* START *

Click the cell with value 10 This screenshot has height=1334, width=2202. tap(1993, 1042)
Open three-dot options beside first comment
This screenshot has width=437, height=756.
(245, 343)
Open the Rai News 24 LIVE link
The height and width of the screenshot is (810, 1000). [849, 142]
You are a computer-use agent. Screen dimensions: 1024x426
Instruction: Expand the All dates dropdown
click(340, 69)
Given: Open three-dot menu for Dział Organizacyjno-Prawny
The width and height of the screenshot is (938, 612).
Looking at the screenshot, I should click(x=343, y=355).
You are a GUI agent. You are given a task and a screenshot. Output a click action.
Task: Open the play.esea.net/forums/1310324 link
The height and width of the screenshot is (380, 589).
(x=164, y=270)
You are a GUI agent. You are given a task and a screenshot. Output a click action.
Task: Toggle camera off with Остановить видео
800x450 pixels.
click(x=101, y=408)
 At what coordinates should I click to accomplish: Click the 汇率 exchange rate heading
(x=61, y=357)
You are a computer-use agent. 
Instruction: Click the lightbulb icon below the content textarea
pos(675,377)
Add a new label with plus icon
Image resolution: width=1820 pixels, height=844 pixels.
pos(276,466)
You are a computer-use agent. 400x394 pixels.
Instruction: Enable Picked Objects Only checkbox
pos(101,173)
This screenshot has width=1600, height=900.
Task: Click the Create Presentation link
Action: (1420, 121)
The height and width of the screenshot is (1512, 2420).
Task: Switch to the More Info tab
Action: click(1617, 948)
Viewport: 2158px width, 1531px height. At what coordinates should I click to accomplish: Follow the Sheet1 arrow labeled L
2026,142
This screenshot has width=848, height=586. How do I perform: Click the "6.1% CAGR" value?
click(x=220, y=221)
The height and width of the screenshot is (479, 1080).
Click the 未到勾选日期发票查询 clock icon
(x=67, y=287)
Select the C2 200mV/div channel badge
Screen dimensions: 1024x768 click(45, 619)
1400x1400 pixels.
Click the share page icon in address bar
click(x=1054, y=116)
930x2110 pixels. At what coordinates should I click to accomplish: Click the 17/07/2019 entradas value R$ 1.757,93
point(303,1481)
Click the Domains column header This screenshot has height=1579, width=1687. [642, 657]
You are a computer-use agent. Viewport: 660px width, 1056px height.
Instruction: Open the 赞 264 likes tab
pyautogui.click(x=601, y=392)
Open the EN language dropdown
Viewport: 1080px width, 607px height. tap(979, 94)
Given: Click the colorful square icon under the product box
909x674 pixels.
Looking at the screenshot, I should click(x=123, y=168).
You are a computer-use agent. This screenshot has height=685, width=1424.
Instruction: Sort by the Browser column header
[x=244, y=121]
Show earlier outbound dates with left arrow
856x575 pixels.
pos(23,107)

* END *

## EXERCISE PROMPT
Rewrite the stretch from the line containing "Show earlier outbound dates with left arrow" through the end of the records, putting "return" in place of "outbound" and leaving everything else unchanged.

## SOLUTION TO THIS EXERCISE
Show earlier return dates with left arrow
856x575 pixels.
pos(23,107)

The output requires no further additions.